You can’t always blame the takeout you had on your tummy ache. The truth is,” many cases of food poisoning probably come from carelessness in your own home.” Follow these common-sense rules and you’ll significantly decrease your chances of getting food poisoning.
· Wash your hands before preparing food to avoid passing on bacteria such as staphylococcus (commonly found on the skin and in the throat) or shigella (passed from fecal matter). Wash again after handling raw meat and eggs.
· Don’t eat raw protein food like fish, fowl, meat, milk, or eggs. Avoid sushi, oysters on the half shell, Caesar salad made with raw eggs, and unpasteurized eggnog. Don’t use cracked eggs. Raw food can harbor bacteria.
· Heat or chill raw food. Bacteria can’t multiply above 150° or below 40°F.
· Cook meat until the pink disappears, poultry until there are no red joints, and fish until it flakes. Complete cooking is the only way to ensure that all potentially harmful bacteria have been killed.
· Use a meat thermometer, especially when microwaving large meat and fowl. This also ensures that they are cooked thoroughly.
· Don’t taste test the raw pork sausage stew, the fish chowder, or even the cookie batter before it’s done.
· Don’t let raw meat juice drip onto other food. It can taint otherwise harmless food.
· Use a separate chopping board and utensils when handling raw meat and sanitize them with soapy water or bleach after use. It’ll help prevent cross contamination.
· Scrub can openers and countertops and always clean out crevices. It will prevent bacteria from hiding there.
· Replace sponges often and use paper towels to wipe off counters.
· Don’t leave food at room temperature for more than two hours, and avoid eating anything that you suspect may have been unrefrigerated for that long. Bacteria thrive in warm protein food made with meat or eggs, cream-filled pastries, dips, potato salad, and so forth.
· Thaw meat in the refrigerator. Bacteria can multiply on food surfaces while the center is still frozen.
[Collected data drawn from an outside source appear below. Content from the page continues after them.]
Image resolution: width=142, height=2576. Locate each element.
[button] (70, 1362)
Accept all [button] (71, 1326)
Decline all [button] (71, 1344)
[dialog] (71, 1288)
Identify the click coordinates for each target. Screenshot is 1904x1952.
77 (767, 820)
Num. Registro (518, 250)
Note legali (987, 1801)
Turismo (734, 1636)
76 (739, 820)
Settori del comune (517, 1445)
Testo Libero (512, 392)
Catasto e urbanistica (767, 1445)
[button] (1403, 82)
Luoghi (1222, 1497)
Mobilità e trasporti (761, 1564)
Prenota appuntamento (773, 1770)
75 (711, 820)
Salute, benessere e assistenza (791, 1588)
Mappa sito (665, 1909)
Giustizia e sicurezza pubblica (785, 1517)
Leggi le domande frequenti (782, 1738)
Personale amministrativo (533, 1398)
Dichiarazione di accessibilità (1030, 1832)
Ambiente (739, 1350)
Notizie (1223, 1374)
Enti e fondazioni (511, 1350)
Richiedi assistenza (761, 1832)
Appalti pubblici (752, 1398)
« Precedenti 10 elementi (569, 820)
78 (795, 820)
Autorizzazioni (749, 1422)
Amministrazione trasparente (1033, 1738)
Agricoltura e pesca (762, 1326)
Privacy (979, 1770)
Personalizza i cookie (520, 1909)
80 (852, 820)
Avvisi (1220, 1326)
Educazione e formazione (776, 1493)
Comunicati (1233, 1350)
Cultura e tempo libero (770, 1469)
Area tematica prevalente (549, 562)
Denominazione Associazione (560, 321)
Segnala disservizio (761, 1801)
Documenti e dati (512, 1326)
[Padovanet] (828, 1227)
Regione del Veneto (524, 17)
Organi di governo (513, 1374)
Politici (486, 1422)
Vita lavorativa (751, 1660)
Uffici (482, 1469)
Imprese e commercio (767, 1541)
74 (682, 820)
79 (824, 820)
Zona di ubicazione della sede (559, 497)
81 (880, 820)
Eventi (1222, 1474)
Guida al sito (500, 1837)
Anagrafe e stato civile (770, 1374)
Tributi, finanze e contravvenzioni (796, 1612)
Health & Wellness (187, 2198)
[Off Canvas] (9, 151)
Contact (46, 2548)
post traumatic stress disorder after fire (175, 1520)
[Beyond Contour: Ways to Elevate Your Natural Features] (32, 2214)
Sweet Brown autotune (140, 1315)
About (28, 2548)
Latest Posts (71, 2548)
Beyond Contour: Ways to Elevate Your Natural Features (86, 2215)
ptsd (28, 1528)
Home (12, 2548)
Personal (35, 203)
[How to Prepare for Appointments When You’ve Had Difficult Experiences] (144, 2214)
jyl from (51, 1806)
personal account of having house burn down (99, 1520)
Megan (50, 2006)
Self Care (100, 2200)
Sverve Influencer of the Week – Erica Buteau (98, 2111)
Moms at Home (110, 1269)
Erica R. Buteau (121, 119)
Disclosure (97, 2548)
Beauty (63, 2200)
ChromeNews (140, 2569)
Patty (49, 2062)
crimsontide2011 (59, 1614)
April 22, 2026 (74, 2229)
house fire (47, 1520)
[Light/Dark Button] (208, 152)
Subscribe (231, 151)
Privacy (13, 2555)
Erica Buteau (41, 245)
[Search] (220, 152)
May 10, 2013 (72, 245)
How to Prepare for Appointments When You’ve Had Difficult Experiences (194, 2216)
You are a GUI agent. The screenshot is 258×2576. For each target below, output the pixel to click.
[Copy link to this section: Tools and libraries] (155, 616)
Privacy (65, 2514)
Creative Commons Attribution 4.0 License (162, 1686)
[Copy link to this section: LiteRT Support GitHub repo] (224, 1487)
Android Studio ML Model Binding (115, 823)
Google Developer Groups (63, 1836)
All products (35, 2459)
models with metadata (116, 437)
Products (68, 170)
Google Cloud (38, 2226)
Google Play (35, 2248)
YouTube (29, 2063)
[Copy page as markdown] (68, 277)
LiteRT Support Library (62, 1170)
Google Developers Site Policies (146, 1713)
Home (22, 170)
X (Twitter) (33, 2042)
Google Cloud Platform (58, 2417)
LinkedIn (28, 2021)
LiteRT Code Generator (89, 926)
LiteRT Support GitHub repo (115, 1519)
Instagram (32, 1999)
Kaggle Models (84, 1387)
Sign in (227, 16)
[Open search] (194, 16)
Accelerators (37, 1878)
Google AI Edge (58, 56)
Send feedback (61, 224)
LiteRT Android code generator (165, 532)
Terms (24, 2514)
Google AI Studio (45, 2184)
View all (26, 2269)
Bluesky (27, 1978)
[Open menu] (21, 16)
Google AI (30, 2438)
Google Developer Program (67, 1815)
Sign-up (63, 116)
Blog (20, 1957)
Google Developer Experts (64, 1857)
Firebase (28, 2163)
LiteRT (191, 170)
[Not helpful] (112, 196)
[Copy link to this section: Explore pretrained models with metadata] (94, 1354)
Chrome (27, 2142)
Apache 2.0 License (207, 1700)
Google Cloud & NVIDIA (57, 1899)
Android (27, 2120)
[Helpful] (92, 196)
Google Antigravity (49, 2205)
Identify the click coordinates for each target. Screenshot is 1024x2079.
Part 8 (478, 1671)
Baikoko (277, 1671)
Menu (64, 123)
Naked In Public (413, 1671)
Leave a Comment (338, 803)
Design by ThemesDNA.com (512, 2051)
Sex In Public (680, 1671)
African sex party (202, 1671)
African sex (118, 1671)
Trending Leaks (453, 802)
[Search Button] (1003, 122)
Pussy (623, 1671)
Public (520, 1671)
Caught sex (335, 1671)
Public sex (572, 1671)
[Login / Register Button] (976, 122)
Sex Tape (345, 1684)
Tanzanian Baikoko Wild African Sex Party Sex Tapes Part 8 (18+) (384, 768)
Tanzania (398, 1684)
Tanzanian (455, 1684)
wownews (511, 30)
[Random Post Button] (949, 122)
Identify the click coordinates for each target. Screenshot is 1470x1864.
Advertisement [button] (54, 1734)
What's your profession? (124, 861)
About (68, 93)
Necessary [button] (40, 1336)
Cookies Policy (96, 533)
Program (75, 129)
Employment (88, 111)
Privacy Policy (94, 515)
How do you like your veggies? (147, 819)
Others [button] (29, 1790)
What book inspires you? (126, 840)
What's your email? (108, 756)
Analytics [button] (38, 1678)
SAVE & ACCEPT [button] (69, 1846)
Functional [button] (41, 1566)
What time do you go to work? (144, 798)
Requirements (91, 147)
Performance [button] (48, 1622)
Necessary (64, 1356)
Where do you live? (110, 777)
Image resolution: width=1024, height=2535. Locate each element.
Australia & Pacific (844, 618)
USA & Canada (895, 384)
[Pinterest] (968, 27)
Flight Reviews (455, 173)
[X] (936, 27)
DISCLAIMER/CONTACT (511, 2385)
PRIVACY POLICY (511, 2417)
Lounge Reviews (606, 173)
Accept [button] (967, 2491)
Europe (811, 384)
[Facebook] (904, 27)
· Immediately refrigerate leftovers, even if they are still hot. Cool down large stews by refrigerating in smaller portions. · Never pick and eat wild mushrooms. Some carry toxins that attach the nervous system and can be deadly. Picking wild mushrooms should be left for the experts.
· Never taste home-canned food before boiling for 20 minutes. If not properly canned, food contains bacteria that can produce a dangerous toxin.
· Don’t taste any food that doesn’t smell or look right. Avoid cracked jars or swollen, dented cans or lids, clear liquids that have turned milky, or cans and jars that spurt or have an “off” odor when opened. They could contain dangerous bacteria. Make sure you discard them carefully so that household pets cannot come in contact with them.